Da questa premessa discende una conseguenza di stringente linearità: se il termine non decorre, non può maturare l’inottemperanza in senso giuridicamente utile; e se non matura l’inottemperanza, difetta il presupposto stesso dell’acquisizione gratuita, che dell’inottemperanza costituisce il precipitato sanzionatorio. Nella medesima traiettoria si colloca Consiglio di Stato, Sezione Sesta, 23 marzo 2022, n. 2122, che ancora la legittimità dell’accertamento di inottemperanza al mancato adempimento “ decorsi novanta giorni dal dissequestro ” e, proprio per evitare che la fattispecie venga ricostruita in chiave di “ attivismo ” processuale del privato, chiarisce che “ le esposte considerazioni rendono ininfluente ogni eventuale carenza probatoria” circa la presentazione di istanze di dissequestro.

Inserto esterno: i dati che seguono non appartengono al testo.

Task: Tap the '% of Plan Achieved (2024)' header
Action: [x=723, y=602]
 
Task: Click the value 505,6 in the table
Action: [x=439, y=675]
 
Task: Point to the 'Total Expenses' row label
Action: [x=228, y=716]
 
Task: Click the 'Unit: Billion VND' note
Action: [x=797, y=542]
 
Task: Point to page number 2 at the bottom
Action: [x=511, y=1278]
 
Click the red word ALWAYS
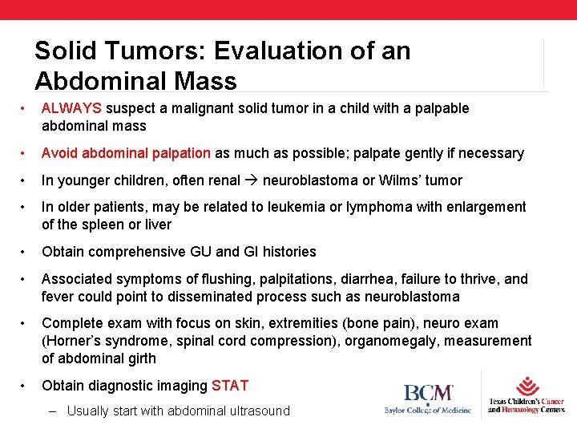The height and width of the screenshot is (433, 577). tap(72, 108)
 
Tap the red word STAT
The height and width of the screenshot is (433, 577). tap(230, 386)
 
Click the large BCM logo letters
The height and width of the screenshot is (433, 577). tap(428, 394)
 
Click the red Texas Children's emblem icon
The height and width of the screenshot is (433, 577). tap(527, 386)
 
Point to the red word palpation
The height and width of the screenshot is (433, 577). tap(180, 153)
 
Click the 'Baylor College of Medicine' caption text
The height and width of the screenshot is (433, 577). tap(428, 411)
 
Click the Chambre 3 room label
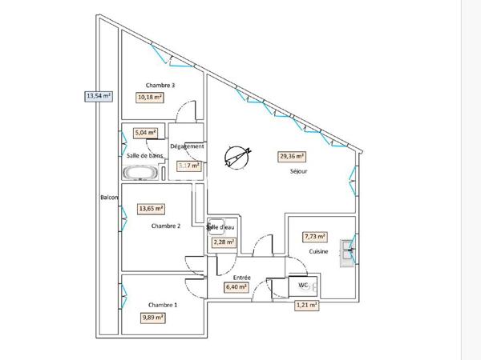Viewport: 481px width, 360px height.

L’approdo è, dunque, netto: il baricentro della fattispecie resta ancorato alla cessazione del vincolo e alla conseguente decorrenza utile del termine; non può, invece, essere spostato su un preteso dovere dell’ingiunto di attivarsi in sede penale. In tale quadro, assume particolare rilievo la puntualizzazione del Consiglio di Giustizia Amministrativa per la Regione Siciliana, in sede giurisdizionale, 2 gennaio 2025, n. 3, secondo cui l’ingiunzione a demolire, pur essendo “ provvedimento perfetto e giuridicamente valido ”, è “ carente di esecutività ” finché perdura l’efficacia del sequestro; e, soprattutto, la riespansione dell’esecutività, una volta cessato il vincolo, non può conculcare il diritto del destinatario di adempiere spontaneamente entro il termine di legge, sicché il Comune, acquisita notizia della cessazione del sequestro, “ dovrà notificare nuovamente l’ordinanza” concedendo “ un nuovo termine ” per l’ottemperanza.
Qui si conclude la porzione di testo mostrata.